Фактические параллели между Витгенштейном и Фуко впечатляют, даже если не брать во внимание психодинамическую сторону bioi paralleloi двух гомосексуалов, двух рано проявившихся талантов, которым после фазы далеко зашедших попыток самоуничтожения удалась своего рода самотерапия. Заметка Витгенштейна от 1948 года: «Я слишком мягкий, слишком слабый и поэтому слишком ленивый, чтобы совершить что-либо значимое. Трудолюбие великих является, помимо прочего, признаком их силы, не говоря уже об их внутреннем богатстве», – насколько мне известно, эта фраза до сих пор не анализировалась в свете исследований Фуко о практиках исповеди. Можно было бы легко поверить, что эти строки были написаны после встречи Витгенштейна с Фуко – однако работы Фуко до 1975 года вызывали бы у Витгенштейна скорее презрение, чем восхищение, потому что он считал бы его ранний и средний стиль невыносимым. Сочинения же, изданные посмертно, он, скорее всего, считал бы шедеврами ясности, свободной от маньеризма, каковыми они и являются.

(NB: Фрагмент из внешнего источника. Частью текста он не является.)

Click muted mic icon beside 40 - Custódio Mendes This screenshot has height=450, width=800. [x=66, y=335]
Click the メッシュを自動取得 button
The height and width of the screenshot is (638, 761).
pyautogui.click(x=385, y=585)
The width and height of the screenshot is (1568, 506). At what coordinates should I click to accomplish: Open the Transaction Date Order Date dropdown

Однако наибольшее родство этих двух мыслителей обнаруживается в истории их влияния. И у того, и у другого точка наибольшей имитируемости является триггером их академического успеха, поскольку и в том и в другом случае она оказывается точкой крайне многоговорящей неясности. У Витгенштейна мы видели, как теория языковых игр превратилась в заблуждение Ordinary Language обыденного языка; в случае с Фуко легко понять, почему критическому конформизму его теория дискурса казалась легкой добычей. Никто и не подозревал, какие изыскания по горизонтали пришлось провести этому странному архивариусу, прежде чем он смог вернуться к уже не трагической вертикальности. Все эти исследования об убежищах, клиниках, психиатрических лечебницах, полиции и тюрьмах считались несколько извращенной формой социальной критики, а ее лирически стимулированная скрупулезность удостаивалась всяческих похвал. Ни один читатель не осознавал, что они всегда были еще и аскетическими упражнениями по формированию себя во избежание третьей попытки самоубийства, и, возможно, сам автор не всегда отдавал себе в этом отчет. Его настойчивое стремление к анонимности авторства было направлено в ту же сторону: там, где Никто, некому и покончить с собой. Поэтому велика была растерянность, когда поздний Фуко с иронией раскрепощенного резко развернулся и отделался от свиты критикующих и ниспровергающих. Те же, кто всё-таки хотел оставаться в его фарватере, утешали себя часто повторяемым утверждением, что философия – это не дисциплина, а деятельность, которая «пересекает» дисциплины. Тем самым он предоставил последнее убежище анархо-критицистскому китчу, а если говорить правду – лени, которая хочет верить, что она подрывная сила.